Objective:
Please transcribe the passage of the third-party vulnerabilities post below between "Detecting 3rd Party" and "important question unanswered.", inclusive.

━━━ Provided text ━━━

Wednesday, February 24, 2021

Detecting 3rd Party Vulnerabilities

I recently read a research report by Claroty on their work detecting vulnerabilities in various OPC protocol stacks. The vulnerabilities were disclosed and ‘corrected’ last year by the vendors identified in the report. It is an interesting report, though perhaps a little to cyber geek for my level of expertise, but certainly a worthwhile contribution to the cybersecurity literature. It does, however, leave an important question unanswered.

The vendors identified in this report, like those that have been recently reported in TCP/IP stack vulnerabilities, are not vendors (or at least the affected products) that control system owner/operators typically deal with on their plant floors. The vulnerable products are used, however, as third-party components of many of those products in everyday industrial control system settings. We have seen only a limited number of advisories about these vulnerabilities in vendor products that are being bought by industry. Does that mean that these vulnerabilities do not impact the actual owner/operators of control systems? That is the $64 million question.

In some unknown number of cases, vendors may have already included in their equipment design programming ‘fixes’ that mitigate these third-party vulnerabilities. They may not even have known that they were mitigating vulnerabilities. Unrelated design decisions and program utilizations may have already taken care of the problems.

In an equally unknown number of cases, vendors are working hard at correcting the problems caused by these vulnerabilities by either incorporating the updated third-party software or specifically reworking their programming to neutralize the effects of the vulnerabilities.

━━━ Dataset excerpts ━━━

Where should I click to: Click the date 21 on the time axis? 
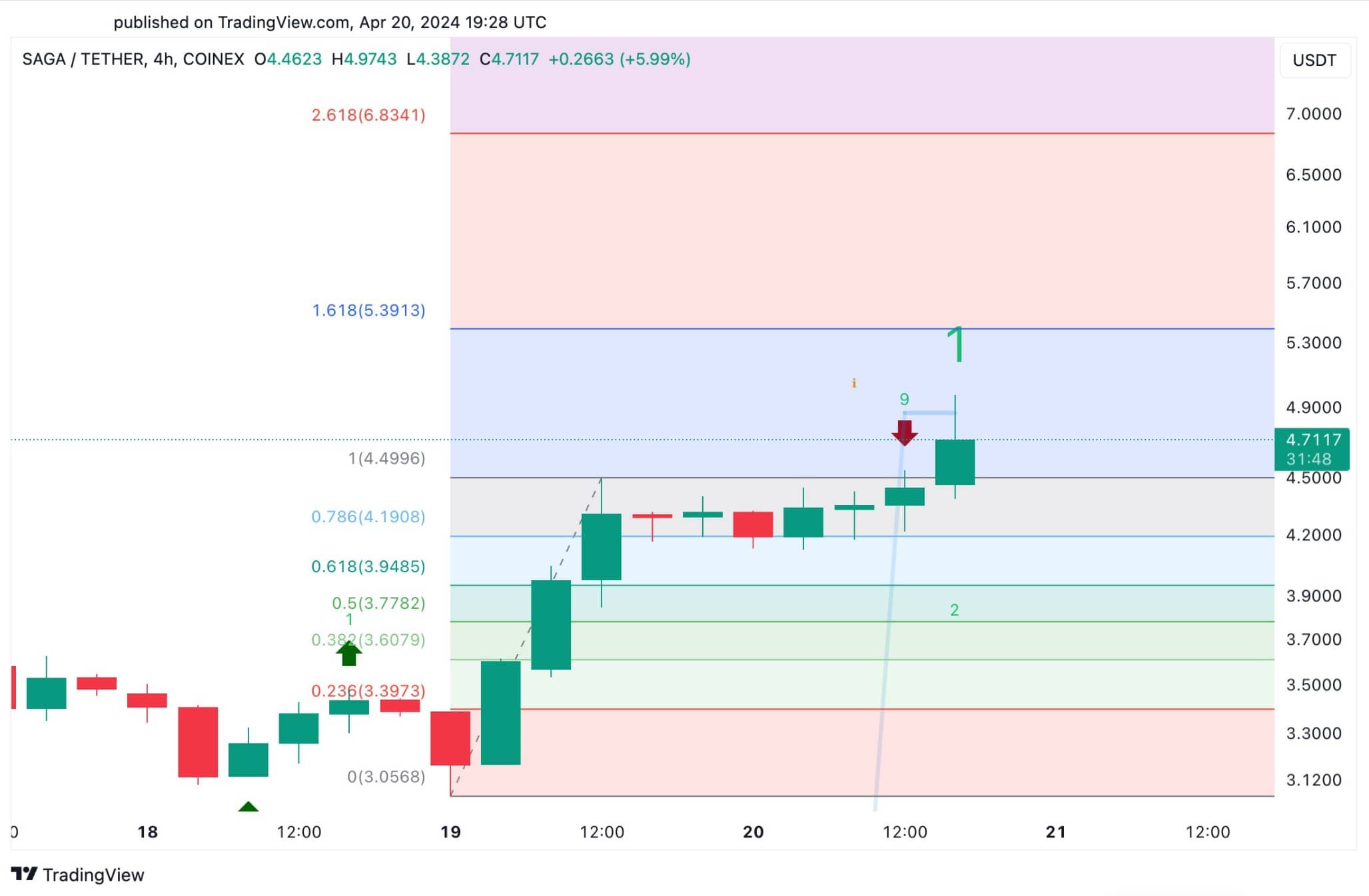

━━━
━━━ Dataset excerpts ━━━

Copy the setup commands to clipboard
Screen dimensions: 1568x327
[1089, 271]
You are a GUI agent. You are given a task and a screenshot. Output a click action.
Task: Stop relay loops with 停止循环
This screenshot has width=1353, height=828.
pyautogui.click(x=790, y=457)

━━━

Result for this exercise:
Detecting 3rd Party Vulnerabilities

I recently read a research report by Claroty on their work detecting vulnerabilities in various OPC protocol stacks. The vulnerabilities were disclosed and ‘corrected’ last year by the vendors identified in the report. It is an interesting report, though perhaps a little to cyber geek for my level of expertise, but certainly a worthwhile contribution to the cybersecurity literature. It does, however, leave an important question unanswered.